Le boycott des élections est-il une option efficace en politique en temps de guerre ? Ou encore, quelles sont véritablement les raisons d’un boycott des élections locales alors qu’on a, auparavant, participé à la présidentielle ? Voilà des questions qui soulèvent beaucoup de polémiques et de débats après la décision qu’a prise le parti de Maurice Kamto, le 25 novembre 2019, de boycotter les législatives et les municipales du 9 février 2020 prochain au Cameroun.

Depuis la présidentielle du 7 octobre 2018 où Maurice Kamto, officiellement arrivé en deuxième position après Paul Biya, le boycott des élections locales, longtemps discuté dans l’opinion, est annoncé au moment où celle-ci s’y attendait le moins.
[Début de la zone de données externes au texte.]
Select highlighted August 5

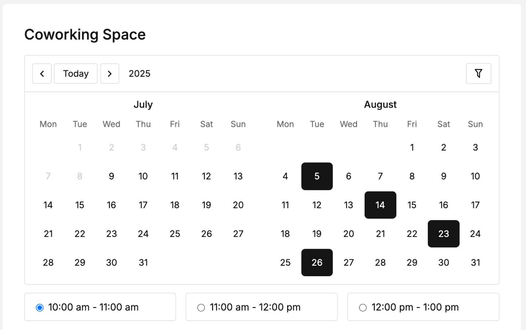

Pourquoi cette effervescence autour du boycott du challenger de Paul Biya à la présidentielle de 2018 ? Pourquoi cette décision qui a pourtant surpris désagréablement tous les adversaires du MRC, semble finalement être suivie à travers des subterfuges ?

Le calendrier électoral de l’année 2018 était bien chargé avec trois élections en vue : une présidentielle, des législatives et les municipales. Tous ces rendez-vous se pointaient à l’horizon. Mais la question que tout le monde se posait était celle de savoir comment et pourquoi organiser les élections dans un contexte de guerre civile ? Plusieurs observateurs et des partis politiques pensaient à juste titre qu’il ne saurait y avoir des élections crédibles dans un contexte de guerre où deux régions sont devenues presque invivables.

La marginalisation comme origine de la guerre

Pour rappel, régions du Nord-Ouest et du Sud-Ouest (NOSO), parties anglophones du pays, sont dans une situation d’insécurité grave. Les groupes armés y mènent une guerre de sécession contre l’armée camerounaise pour se retirer de la République du Cameroun, partie francophone. Cette guerre d’indépendance, prise dans le tourbillon de la guérilla, a commencé depuis le 30 novembre 2017, jour où Paul Biya, dans une brève déclaration à la presse, annonce l’existence d’une « bande de terroristes se réclamant d’un mouvement sécessionnistes ». Cette déclaration intervient surtout après la mort de quatre militaires et de deux policiers. Cette déclaration de Paul Biya avait pour objectif d’annoncer à tous les Camerounais qu’il s’engage à « mettre hors d’état de nuire ces criminels ». Ce qui est considéré comme une déclaration de guerre de Paul Biya aux indépendantistes.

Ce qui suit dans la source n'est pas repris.